How Russia's Setbacks In Ukraine Could Reignite Armenia-Azerbaijan Conflict

Azerbaijan’s recent shelling of Armenia is the worst hostilities since the war in 2020 over the Nagorno-Karabakh dispute. While in the past, Russia, a historic ally of Armenia, sought to restore peace, the Kremlin may make a different calculus this time.

A damaged administrative building in Jermuk, Armenia, after clashes broke out at the border with Azerbaijan on September 13.

Kevork Oskanian

-Analysis-

Almost two years ago, what is now referred to as the “Second Karabakh War” broke the uneasy truce which had been in effect between Armenia and Azerbaijan since 1994. After 44 days of intense fighting – with thousands of dead on both sides – it ended in a precarious, Russian-mediated ceasefire on November 10, 2020.
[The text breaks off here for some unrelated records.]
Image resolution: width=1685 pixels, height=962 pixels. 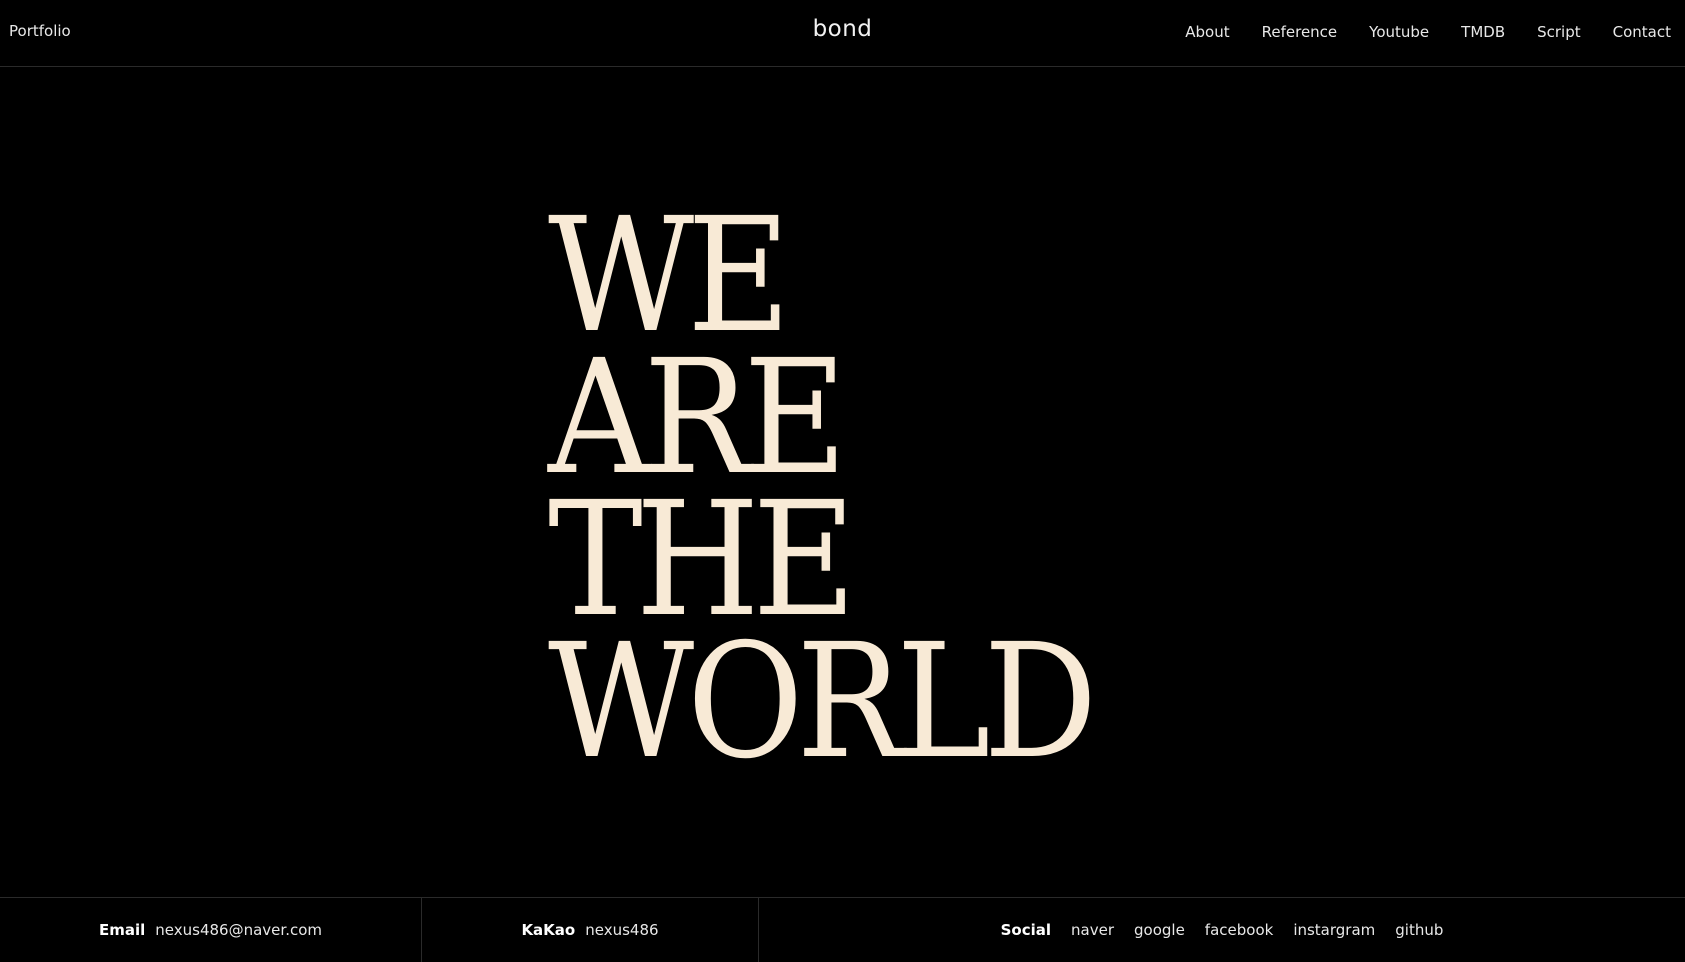 I want to click on footer-email: Email nexus486@naver.com, so click(x=210, y=930).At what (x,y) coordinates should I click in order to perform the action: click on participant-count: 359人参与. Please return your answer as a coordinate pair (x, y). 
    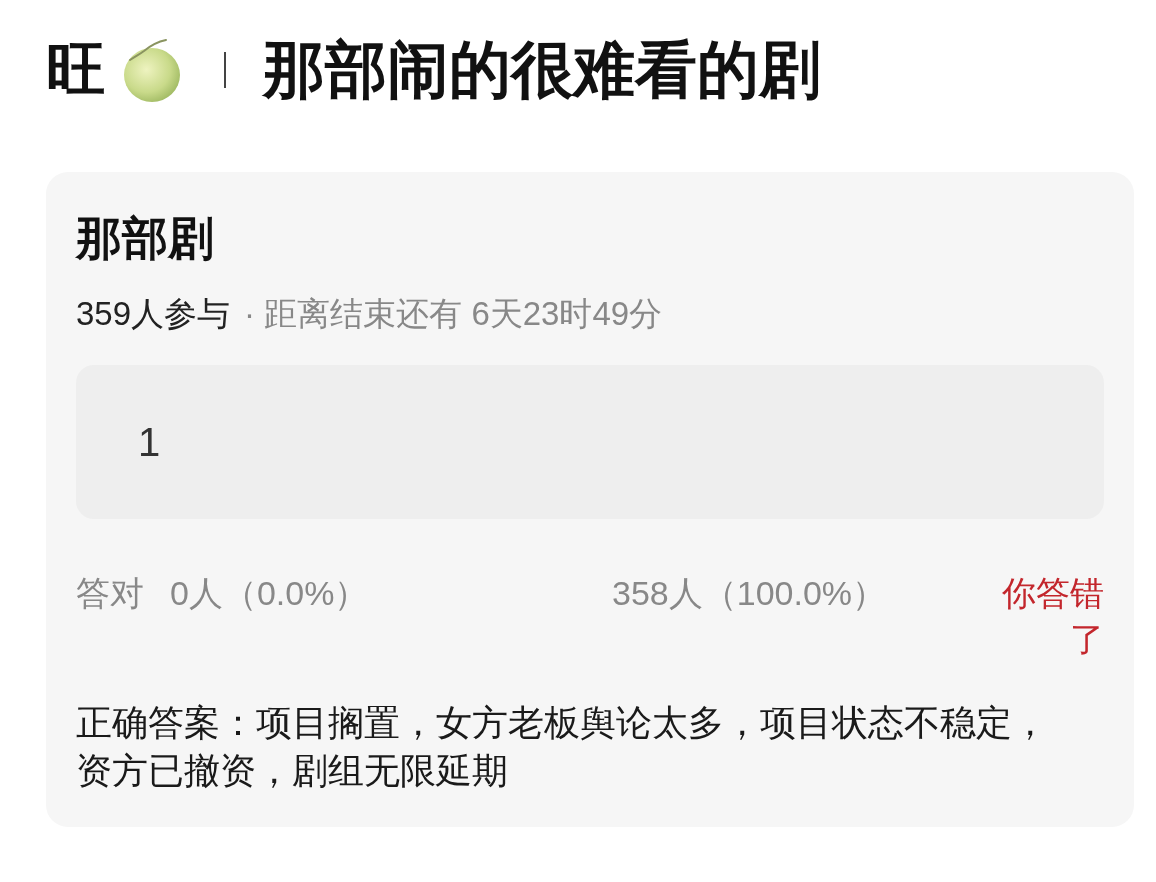
    Looking at the image, I should click on (154, 314). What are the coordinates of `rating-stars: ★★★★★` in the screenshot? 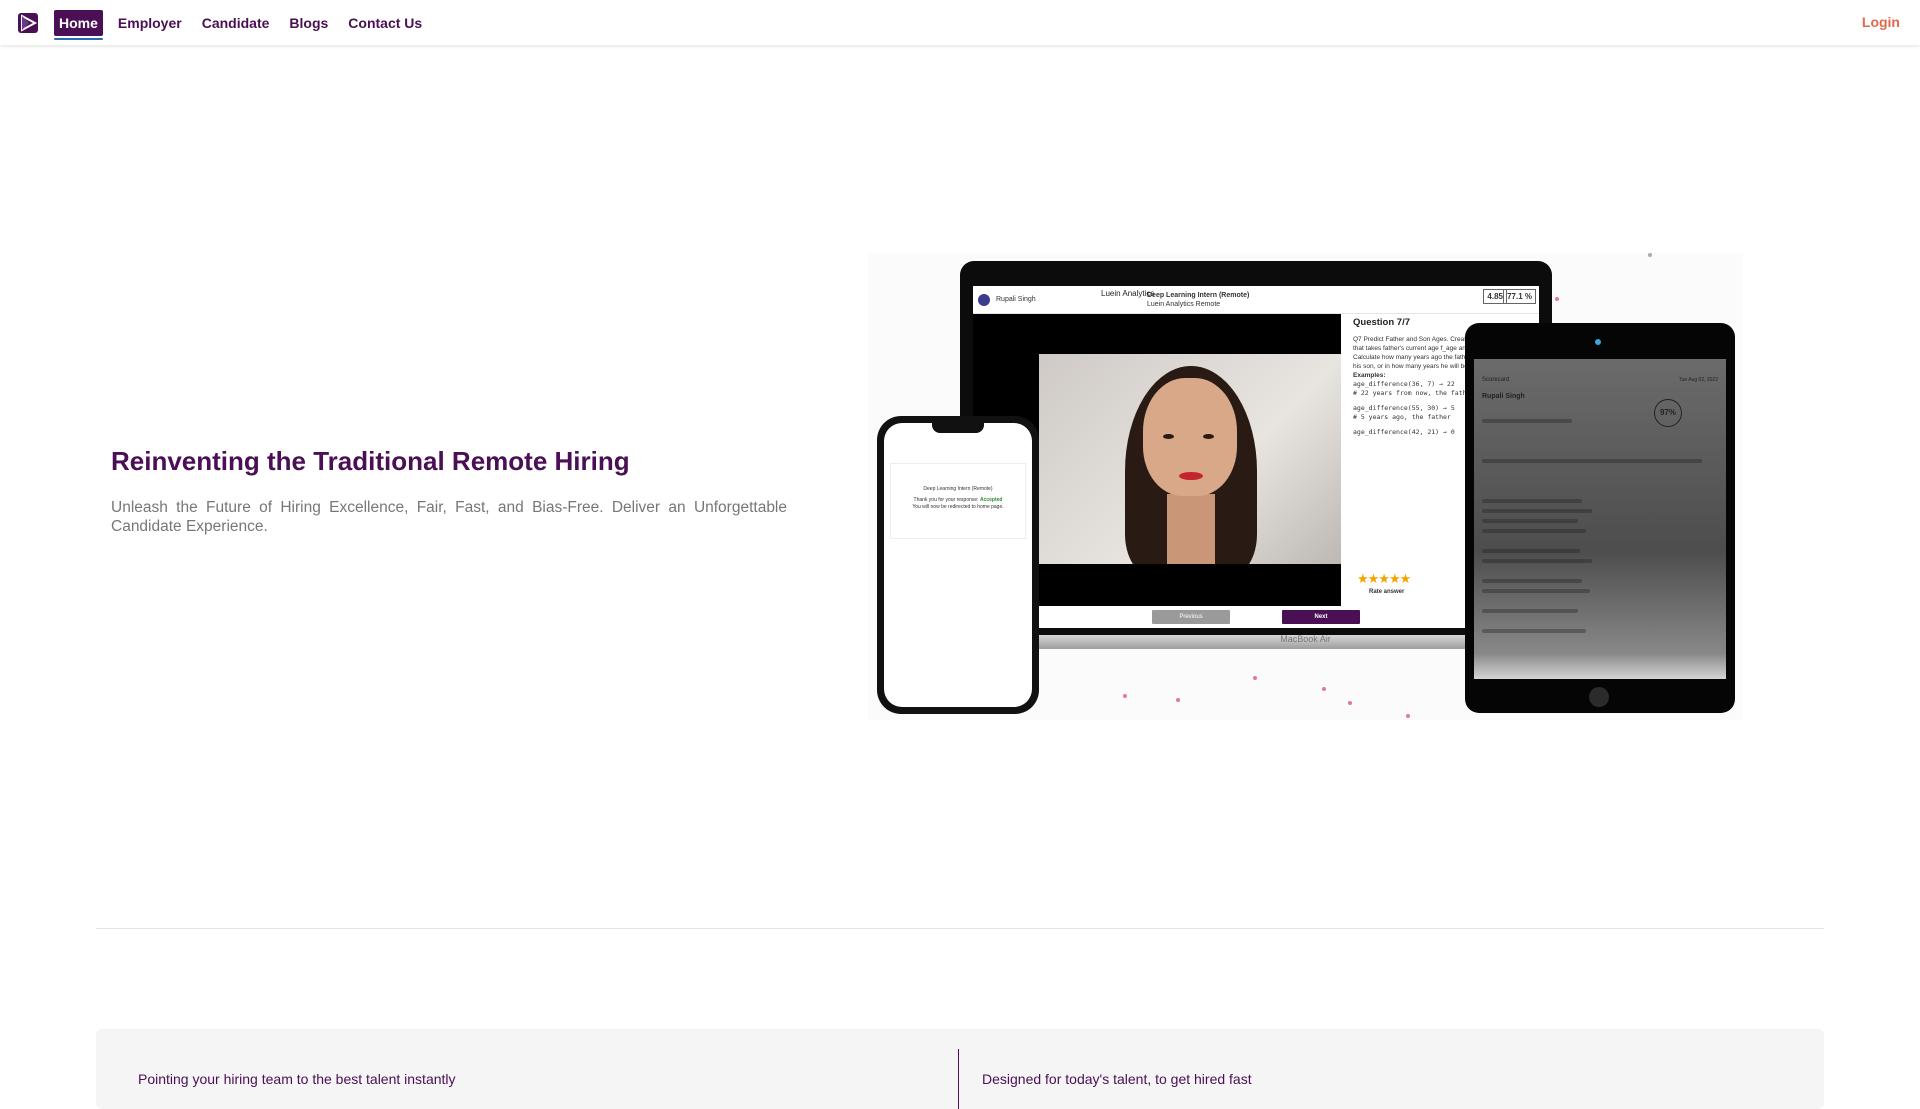 It's located at (1384, 578).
The nine-point document setting out the terms of the ceasefire in the disputed Nagorno-Karabakh region of the South Caucasus largely cemented the gains made by Azerbaijan during the war. Among others, it provided for a withdrawal of Armenia’s troops from Azerbaijan and the restoration of economic and transportation links between the two countries.

This is particularly important for Azerbaijan, whose access to its Nakhchivan exclave is separated by Armenia’s Syunik province. The agreement also included arrangements for the stationing of Russian peacekeepers in Nagorno-Karabakh until at least 2025.